Reviewed by Christine E. Leppard (University of Calgary)

The militia myth appears to be a simple concept: the War of 1812 revealed that Canada’s sons were natural soldiers and noble citizens who, in the face of Republican invaders from the south, would rise up and fight with a patriotic vigour unmatched by Wellington’s shilling-a-day “scum of the earth” regulars. This myth has become a cornerstone of Canadian history and identity. For the better part of our nation’s history, Canadians have favoured a romanticized militia over a permanent force.

In Militia Myths: Ideas of the Canadian Citizen Soldier, 1896-1921, James Wood demonstrates that the militia myth and its relationship with Canadian society were anything but simple. Offering his readers assiduous research and sophisticated analysis, Wood convincingly argues that for a variety of reasons—including tradition, history, geography, and experience—most Canadians believed that the militia was superior to a permanent force. (p. 13) This belief was, at root, tied to contemporary ideas on citizenship, first in the face of American expansionism and later when the Empire was threatened by German aggression.

It is Wood’s ability to place Canada’s militia in both its imperial and North American contexts that makes his research so important. While related thematically and temporally to Carl Berger’s seminal study on imperialism and militarism, Sense of Power (1970), as well as to Desmond Morton’s and Stephen Harris’ studies on the relationship between the professional force and Canadian militia,[1] Wood’s approach offers a more nuanced understanding of the values and social ideology surrounding the Canadian militia from the late Victorian era to the aftermath of the First World War. Indeed, his use of records that illuminate Canadian ideas about the citizen soldier, and the citizen’s social obligation to serve when called upon—including the Canadian Military Gazette and Illustrated War News, daily newspapers, and the speeches and writings of officers and other observers of the militia—provide him with a cross-section of ideas and opinions from across the country. Wood then links these ideas to Canadian society by addressing how they reflected or diverged from the examples set in other countries, as well as “how they employed the language of social reform, party politics, history, economics, and imperialism in proclaiming the virtues of a citizen army.” (p. 13) Lastly, he assesses how these ideas evolved during the period under investigation.

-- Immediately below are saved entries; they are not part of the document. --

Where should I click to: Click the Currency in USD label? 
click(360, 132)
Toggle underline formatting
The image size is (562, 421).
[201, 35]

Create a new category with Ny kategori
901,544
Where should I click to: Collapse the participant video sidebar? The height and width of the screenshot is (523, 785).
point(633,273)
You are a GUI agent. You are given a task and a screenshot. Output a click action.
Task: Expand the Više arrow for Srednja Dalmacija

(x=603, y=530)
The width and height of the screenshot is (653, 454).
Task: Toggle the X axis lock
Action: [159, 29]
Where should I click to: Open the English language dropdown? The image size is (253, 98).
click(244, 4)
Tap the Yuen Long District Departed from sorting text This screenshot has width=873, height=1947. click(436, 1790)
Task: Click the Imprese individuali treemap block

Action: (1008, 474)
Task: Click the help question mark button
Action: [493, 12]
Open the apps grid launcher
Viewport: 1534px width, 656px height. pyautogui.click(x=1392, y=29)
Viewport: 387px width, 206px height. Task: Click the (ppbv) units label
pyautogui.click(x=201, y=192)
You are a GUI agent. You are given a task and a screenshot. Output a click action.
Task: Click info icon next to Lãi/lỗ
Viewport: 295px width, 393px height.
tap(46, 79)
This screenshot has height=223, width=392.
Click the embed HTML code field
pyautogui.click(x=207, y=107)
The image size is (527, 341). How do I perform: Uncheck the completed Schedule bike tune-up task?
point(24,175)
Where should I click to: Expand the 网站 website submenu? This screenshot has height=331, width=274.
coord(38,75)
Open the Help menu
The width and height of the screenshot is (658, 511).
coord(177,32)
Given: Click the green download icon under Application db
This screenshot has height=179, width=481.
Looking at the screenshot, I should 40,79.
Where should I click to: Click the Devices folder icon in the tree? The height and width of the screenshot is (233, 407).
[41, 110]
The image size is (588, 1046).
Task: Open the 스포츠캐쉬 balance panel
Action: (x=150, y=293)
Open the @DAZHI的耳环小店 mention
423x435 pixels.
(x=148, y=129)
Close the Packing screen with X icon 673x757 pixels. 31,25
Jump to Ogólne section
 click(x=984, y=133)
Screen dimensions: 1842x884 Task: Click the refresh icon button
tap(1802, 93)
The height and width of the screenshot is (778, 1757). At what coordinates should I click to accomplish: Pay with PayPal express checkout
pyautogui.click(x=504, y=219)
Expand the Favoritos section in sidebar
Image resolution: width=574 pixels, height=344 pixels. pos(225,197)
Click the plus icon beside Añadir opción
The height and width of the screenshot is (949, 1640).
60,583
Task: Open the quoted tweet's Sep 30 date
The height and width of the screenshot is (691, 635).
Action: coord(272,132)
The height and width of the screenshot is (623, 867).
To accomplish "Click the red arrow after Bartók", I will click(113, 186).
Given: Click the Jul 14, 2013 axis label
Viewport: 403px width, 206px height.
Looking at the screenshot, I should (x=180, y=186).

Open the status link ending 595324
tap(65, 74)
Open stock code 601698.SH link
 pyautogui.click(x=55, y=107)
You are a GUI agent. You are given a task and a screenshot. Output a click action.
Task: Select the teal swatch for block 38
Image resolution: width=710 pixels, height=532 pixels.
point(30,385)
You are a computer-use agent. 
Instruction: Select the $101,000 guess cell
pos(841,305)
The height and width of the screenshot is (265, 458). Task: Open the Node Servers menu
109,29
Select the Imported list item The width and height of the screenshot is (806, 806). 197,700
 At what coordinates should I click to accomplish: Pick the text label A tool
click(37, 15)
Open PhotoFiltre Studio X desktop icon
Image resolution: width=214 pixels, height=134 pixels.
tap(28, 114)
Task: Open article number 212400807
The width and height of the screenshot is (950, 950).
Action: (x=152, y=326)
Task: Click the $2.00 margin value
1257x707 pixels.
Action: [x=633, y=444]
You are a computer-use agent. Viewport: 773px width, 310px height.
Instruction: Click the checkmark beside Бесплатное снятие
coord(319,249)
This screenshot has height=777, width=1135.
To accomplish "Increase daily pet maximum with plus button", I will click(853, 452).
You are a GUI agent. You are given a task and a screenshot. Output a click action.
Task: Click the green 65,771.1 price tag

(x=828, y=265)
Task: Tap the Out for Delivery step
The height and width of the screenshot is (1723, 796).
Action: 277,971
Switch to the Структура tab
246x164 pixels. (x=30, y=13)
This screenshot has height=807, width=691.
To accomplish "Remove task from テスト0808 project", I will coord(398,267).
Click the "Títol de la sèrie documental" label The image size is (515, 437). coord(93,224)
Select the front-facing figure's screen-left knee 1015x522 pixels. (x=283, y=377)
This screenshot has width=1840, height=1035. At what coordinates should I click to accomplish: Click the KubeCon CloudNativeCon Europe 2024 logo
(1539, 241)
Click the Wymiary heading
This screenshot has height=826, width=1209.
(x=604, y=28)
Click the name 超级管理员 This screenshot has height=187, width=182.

In doing so, Wood charts the evolution of the militia, militia myth, and Canadian society over the twenty years preceding the First World War. Canada’s faith in the militia was, he points out, a by-product of its unique position as a loyal British dominion in North America and a neighbour and close cousin of the United States. Canadians inherited their militia traditions and symbols, as well as their dislike of the permanent force, from the British, but their faith in a voluntary civilian militia’s ability to see the country through an emergency was quintessentially American. Not only did Canadians relate to America’s populist armies that conquered a continent and then engaged in a bloody Civil War, the United States was the only real threat to Canadian security. As such, Canadians judged their military defences in comparison to those of the United States.  When the 1895 Venezuelan Crisis rekindled fears of American aggression couched in the terms of the Monroe Doctrine, Canadians turned to militia training and marksmanship clubs rather than the permanent force in order to ready the country’s defences against possible American expansion.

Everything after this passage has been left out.